Editorial du « Monde ». Matteo Salvini veut donc, désormais, les « pleins pouvoirs » pour défier l’Europe. Assis sur un solide socle de popularité en Italie, l’actuel numéro 2 et ministre de l’intérieur du gouvernement Conte – qui vit ses dernières heures – a jugé que, après un an et deux mois de coalition avec le Mouvement 5 étoiles (antisystème), son partenaire, en perte de vitesse, ne lui était plus d’aucune utilité.
Le socle électoral de son parti, la Ligue (près de 35 % lors des élections européennes du 26 mai) et les sondages favorables, qui se multiplient, lui permettent d’envisager aujourd’hui, en cas d’élections anticipées, de gouverner seul. Une telle configuration, inédite dans l’Europe de l’après-guerre, est de nature à mettre en péril l’essence même de la construction européenne.
Conformément à son habitude de ne surtout pas hypothéquer l’avenir, le dirigeant d’extrême droite a fait savoir qu’il rencontrerait dans les prochains jours ses éventuels partenaires de coalition, les postfascistes de Fratelli d’Italia et le parti de Silvio Berlusconi, Forza Italia. Mais d’évidence, si alliance il y a, celle-ci se fera à ses conditions.
A bien des égards, les élections qui s’annoncent, et dont nul ne sait encore quand elles se tiendront, pourraient être les plus importantes depuis la création de la République italienne, qui fut l’un des pays fondateurs de l’Union européenne (UE). Le chef politique de la Ligue a déjà désigné l’adversaire : ce sera l’UE, et surtout l’euro, considéré comme le principal responsable du déclin économique du pays.
Alors que la croissance italienne est à l’arrêt et que la mise sur pied du budget 2020 suscite les plus grandes inquiétudes, Matteo Salvini promet aux Italiens de s’affranchir des engagements du pays, pour mieux proposer un choc fiscal d’une ampleur inédite (« flat tax »), au risque de faire exploser le déficit.
Après deux décennies de stagnation économique et de propagande anti-euro, ce discours séduit une large frange d’un électorat qui ne croit plus aux remèdes « traditionnels ». Mais la solution prônée par Matteo Salvini pourrait bien avoir des conséquences terribles : en effet, la dette italienne est à un niveau si élevé (2 300 milliards d’euros, soit plus de 130 % du PIB) que nombre d’analystes doutent déjà de sa soutenabilité. Un nouveau dérapage transformerait ces doutes en certitudes, et pourrait provoquer une tempête dévastatrice sur les marchés financiers.

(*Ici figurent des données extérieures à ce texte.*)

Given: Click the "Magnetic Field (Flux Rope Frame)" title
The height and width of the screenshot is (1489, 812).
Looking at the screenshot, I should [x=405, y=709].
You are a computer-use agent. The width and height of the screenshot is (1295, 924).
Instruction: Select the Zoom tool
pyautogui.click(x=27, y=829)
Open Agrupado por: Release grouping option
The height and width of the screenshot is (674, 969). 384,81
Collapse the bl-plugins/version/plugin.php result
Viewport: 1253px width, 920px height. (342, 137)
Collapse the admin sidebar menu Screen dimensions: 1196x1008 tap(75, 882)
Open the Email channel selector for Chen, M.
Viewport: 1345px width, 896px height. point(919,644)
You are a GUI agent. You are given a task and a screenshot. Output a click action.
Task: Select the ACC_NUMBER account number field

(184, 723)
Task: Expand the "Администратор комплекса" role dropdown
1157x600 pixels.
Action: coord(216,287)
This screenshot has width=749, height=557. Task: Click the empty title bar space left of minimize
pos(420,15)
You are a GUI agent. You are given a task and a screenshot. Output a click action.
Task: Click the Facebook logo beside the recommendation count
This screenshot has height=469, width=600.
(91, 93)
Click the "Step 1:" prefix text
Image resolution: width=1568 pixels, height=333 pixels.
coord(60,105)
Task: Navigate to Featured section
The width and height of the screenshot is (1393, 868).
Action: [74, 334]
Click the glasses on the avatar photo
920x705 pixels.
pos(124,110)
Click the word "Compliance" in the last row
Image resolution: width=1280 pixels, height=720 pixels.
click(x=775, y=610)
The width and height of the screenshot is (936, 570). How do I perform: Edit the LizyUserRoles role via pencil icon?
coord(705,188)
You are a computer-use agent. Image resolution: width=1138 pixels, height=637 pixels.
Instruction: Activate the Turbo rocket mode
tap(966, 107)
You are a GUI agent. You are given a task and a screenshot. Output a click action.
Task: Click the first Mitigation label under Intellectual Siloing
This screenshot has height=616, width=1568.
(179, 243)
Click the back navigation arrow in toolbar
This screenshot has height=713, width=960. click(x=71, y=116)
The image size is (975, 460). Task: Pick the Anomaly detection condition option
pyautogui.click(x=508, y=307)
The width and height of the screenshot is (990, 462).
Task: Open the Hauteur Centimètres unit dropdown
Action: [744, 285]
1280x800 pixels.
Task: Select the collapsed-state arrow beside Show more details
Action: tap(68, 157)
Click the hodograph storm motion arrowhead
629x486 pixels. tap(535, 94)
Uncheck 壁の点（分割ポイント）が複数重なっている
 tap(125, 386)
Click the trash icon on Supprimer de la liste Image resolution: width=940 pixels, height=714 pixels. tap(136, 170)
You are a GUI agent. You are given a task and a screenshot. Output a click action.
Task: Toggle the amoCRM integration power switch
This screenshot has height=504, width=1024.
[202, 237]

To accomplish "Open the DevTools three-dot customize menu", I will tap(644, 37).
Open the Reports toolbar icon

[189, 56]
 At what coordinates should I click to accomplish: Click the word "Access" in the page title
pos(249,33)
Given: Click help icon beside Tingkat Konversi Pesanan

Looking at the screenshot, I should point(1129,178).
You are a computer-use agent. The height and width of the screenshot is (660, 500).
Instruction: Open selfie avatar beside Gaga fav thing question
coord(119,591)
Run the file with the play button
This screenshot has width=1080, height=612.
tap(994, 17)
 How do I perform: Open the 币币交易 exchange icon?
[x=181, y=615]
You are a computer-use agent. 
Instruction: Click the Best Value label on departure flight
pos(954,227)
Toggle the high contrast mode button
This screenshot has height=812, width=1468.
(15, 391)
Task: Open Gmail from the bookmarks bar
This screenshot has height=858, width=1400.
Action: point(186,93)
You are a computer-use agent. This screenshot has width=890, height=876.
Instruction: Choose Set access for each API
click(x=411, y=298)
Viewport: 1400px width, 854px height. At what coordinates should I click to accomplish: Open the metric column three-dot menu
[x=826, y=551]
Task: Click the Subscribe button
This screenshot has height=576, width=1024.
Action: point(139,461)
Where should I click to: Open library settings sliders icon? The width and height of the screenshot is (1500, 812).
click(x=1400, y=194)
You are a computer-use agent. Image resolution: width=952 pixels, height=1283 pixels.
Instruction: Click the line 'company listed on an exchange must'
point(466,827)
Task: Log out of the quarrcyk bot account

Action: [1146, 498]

Quelques jours avant d’entrer au gouvernement, en mai 2018, le dirigeant de la Ligue avait fait recouvrir de peinture blanche, à la hâte, le gigantesque « No Euro » barrant le mur d’enceinte du siège milanais de la Ligue. Matteo Salvini s’est-il pour autant converti à la monnaie unique ? Rien n’est moins sûr, et ses proches, ces derniers jours, ont multiplié les ballons d’essai, évoquant la possibilité d’une sortie « en douceur » du cadre de la monnaie unique.
Mais l’opinion publique italienne n’est pas uniquement « testée » sur les questions économiques : de la criminalisation de l’aide humanitaire aux attaques quotidiennes contre les immigrés en passant par la remise en cause des alliances diplomatiques traditionnelles de l’Italie, Matteo Salvini lance à l’Europe un défi existentiel. Aussi le choix que feront les électeurs italiens risque-t-il d’avoir des conséquences à l’échelle de tout un continent.